#### [Task directions]
Reproduce the data below verbatim from the line containing "Create Account (55, 1731)" through its final line, and produce nothing more.

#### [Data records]
=== Begin Enclosure ===

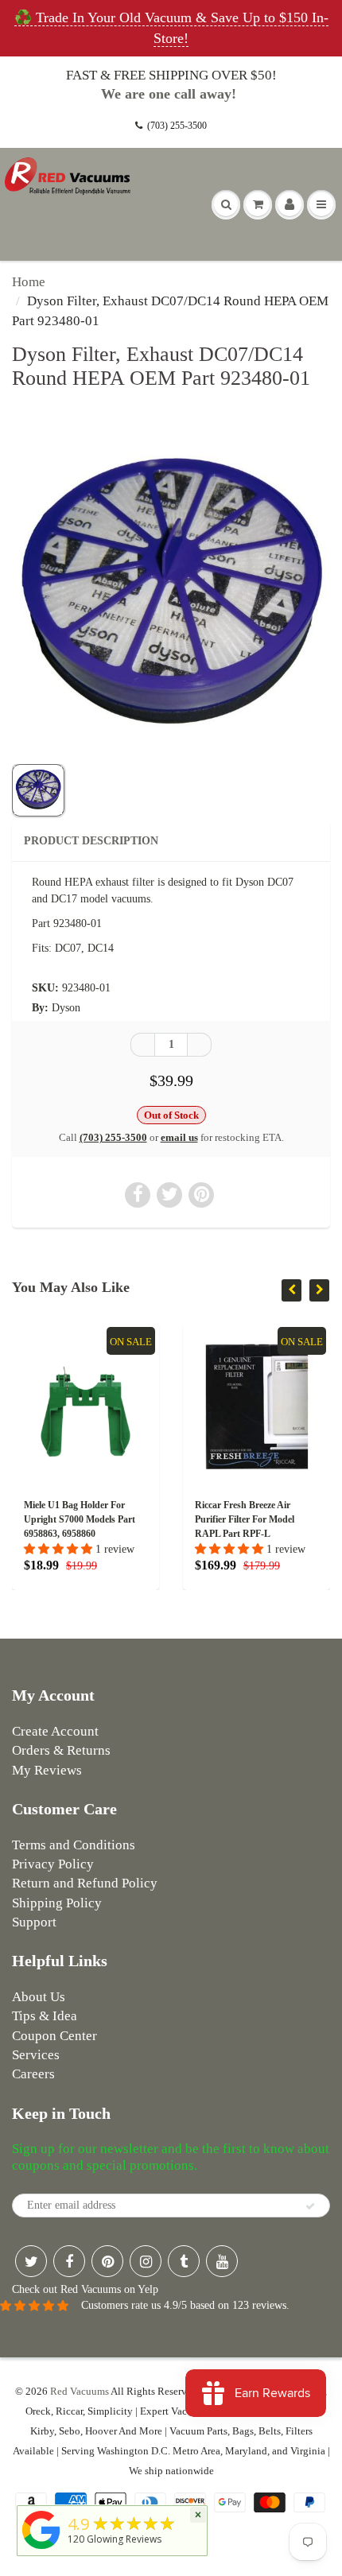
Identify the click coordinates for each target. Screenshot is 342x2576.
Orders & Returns (61, 1750)
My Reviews (47, 1770)
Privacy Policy (53, 1864)
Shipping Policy (57, 1903)
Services (36, 2054)
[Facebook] (69, 2261)
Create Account (55, 1731)
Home (28, 281)
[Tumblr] (184, 2261)
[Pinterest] (107, 2261)
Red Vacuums (79, 2391)
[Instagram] (145, 2261)
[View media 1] (38, 790)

=== End Enclosure ===

#### [Your solution]
Create Account (55, 1731)
Home (28, 281)
[Tumblr] (184, 2261)
[Pinterest] (107, 2261)
Red Vacuums (79, 2391)
[Instagram] (145, 2261)
[View media 1] (38, 790)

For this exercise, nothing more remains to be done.